Senado aprova ampliação gradual da licença-paternidade para 20 dias
Proposta estabelece escalonamento do benefício em quatro anos e cria estabilidade no emprego para os pais
Getty Images O plenário do Senado Federal aprovou o projeto de lei que estabelece o aumento do período de licença-paternidade no Brasil. A proposta, que agora segue para a sanção presidencial, prevê uma transição escalonada para que o benefício chegue a 20 dias, substituindo o modelo atual que garante apenas cinco dias de afastamento.
O texto aprovado define que a mudança ocorrerá de forma progressiva ao longo de quatro anos. Nos dois primeiros anos de vigência da lei, os pais terão direito a 10 dias de licença. No terceiro ano, o prazo sobe para 15 dias, atingindo o teto de 20 dias a partir do quarto ano de validade da norma.
Salário-paternidade e proteção ao emprego
Além da extensão do prazo, a proposta cria o salário-paternidade, que passa a ser classificado como um benefício previdenciário. Essa mudança visa equiparar a proteção da figura paterna às garantias já consolidadas para a maternidade, assegurando que o custo não recaia diretamente sobre o empregador, mas seja custeado pela Seguridade Social.
A nova legislação também traz garantias de estabilidade profissional. O trabalhador não poderá ser dispensado de forma arbitrária ou sem justa causa desde o início do gozo da licença até um mês após o seu término. Outro ponto relevante é a possibilidade de divisão do período da licença, conferindo maior flexibilidade às famílias.

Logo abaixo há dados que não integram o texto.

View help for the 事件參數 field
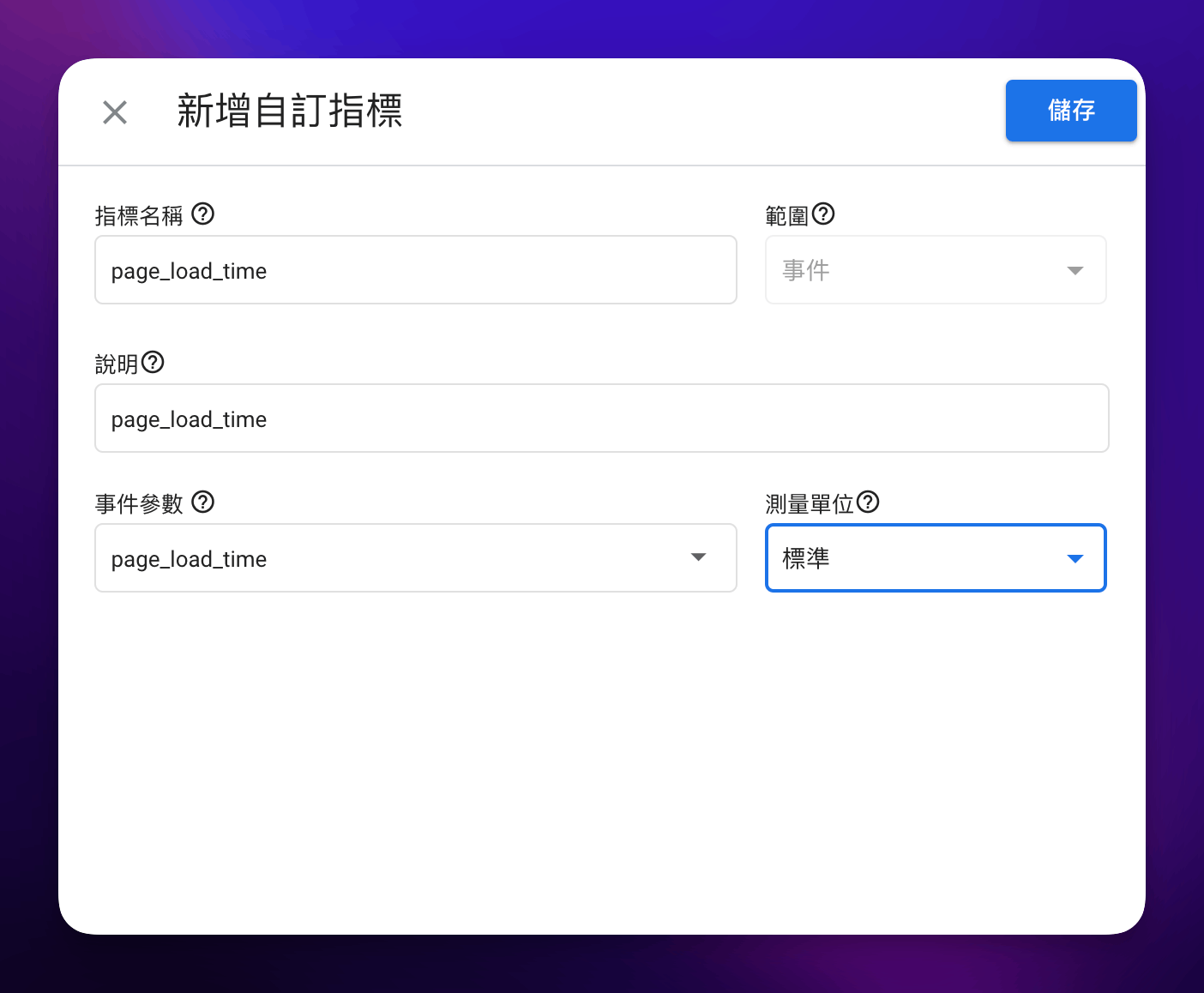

Critérios e contexto jurídico
O projeto estabelece critérios rigorosos para a concessão do direito. O benefício poderá ser suspenso ou indeferido caso existam evidências de violência doméstica ou abandono material por parte do pai em relação à criança ou adolescente sob sua responsabilidade.
A regulamentação do tema ocorre após uma determinação do Supremo Tribunal Federal (STF), que havia estabelecido um prazo para o Congresso Nacional legislar sobre a omissão constitucional em relação à licença-paternidade. Parlamentares defendem que a medida é fundamental para fortalecer o vínculo familiar e reduzir as desigualdades de gênero no mercado de trabalho.